Au 31 décembre 2024, le Produit net bancaire a progressé de 2,82 %, passant de 10,53 à 10,82 milliards FCFA. Les charges d’exploitation ont diminué, améliorant le coefficient d’exploitation de 0,57 en 2023 à 0,49 en 2024. L’excédent brut d’exploitation atteint 7,32 milliards FCFA, en hausse de 1,60 %, tandis que le bénéfice net bondit de 2,19 à 3,27 milliards FCFA, soit une progression de 49,36 %. Cette performance résulte de l’augmentation des produits opérationnels, de placements financiers supplémentaires, d’une maîtrise des charges et d’une gestion rigoureuse des risques.
Le total bilan s’établit à 261,98 milliards FCFA (+6,65 %), avec une trésorerie de 63,2 milliards FCFA (+13,24 %).

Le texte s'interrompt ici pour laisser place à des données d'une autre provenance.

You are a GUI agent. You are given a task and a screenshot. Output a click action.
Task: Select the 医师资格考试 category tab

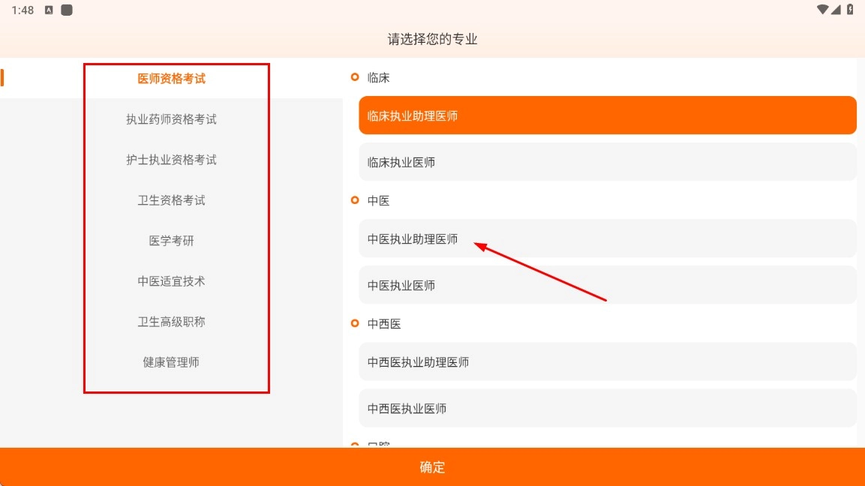point(171,79)
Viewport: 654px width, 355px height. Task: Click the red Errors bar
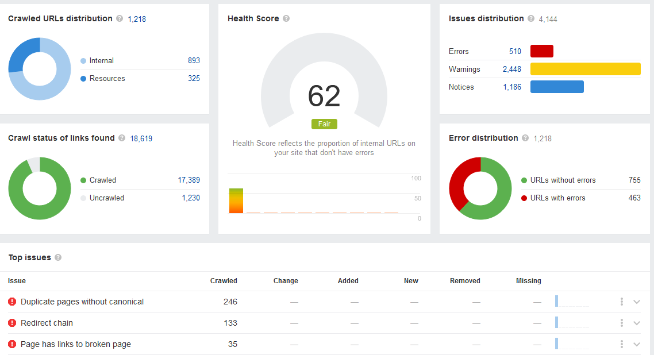click(541, 51)
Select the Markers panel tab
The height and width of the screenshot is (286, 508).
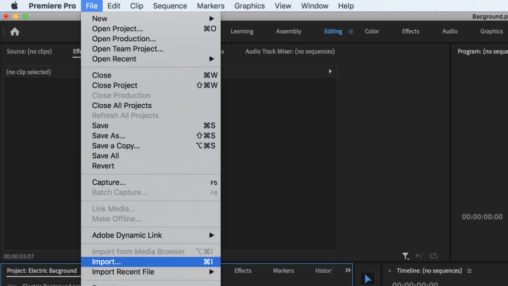point(283,271)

Les créances sur actionnaires augmentent de 174,8 à 183,7 milliards FCFA (+5,12 %), tandis que les fonds propres progressent de 63,3 à 71,9 milliards FCFA (+13,73 %), renforcés par les encaissements de capital et du Fonds Spécial de Bonification.

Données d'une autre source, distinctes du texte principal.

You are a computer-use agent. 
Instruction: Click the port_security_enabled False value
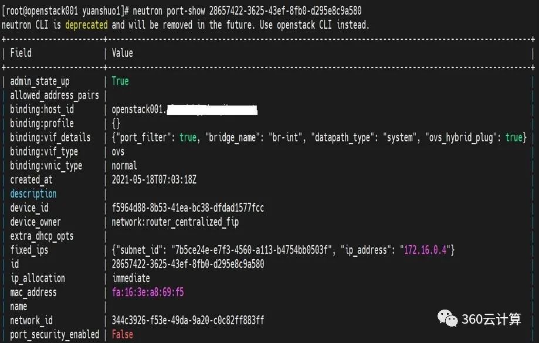click(122, 334)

En 2024, le FSA a approuvé 870,6 milliards FCFA de garanties, mobilisant 1 560 milliards FCFA de financements. Les engagements globaux réels s’élèvent à 493 milliards FCFA, en baisse de 19,37 % par rapport à 2023, suite à l’extinction de plusieurs garanties à maturité courte. Ces engagements comprennent 364,7 milliards FCFA de crédits effectivement décaissés et 128,4 milliards FCFA de garanties signées mais non encore décaissées.

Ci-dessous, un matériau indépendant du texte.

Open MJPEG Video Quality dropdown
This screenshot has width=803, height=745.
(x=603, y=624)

Parmi les faits marquants de l’année, le FSA a intégré l’Alliance des Institutions Financières Multilatérales Africaines (AIFMA) le 9 juillet 2024, ouvrant de nouvelles perspectives de partenariats et de mutualisation des risques. Le capital appelable du Fonds s’est également renforcé avec l’adhésion du Maroc et de la Sierra Leone, portant à 23 le nombre d’États membres répartis sur sept Communautés Économiques Régionales, consolidant ainsi son assise continentale et son pouvoir de mobilisation de ressources.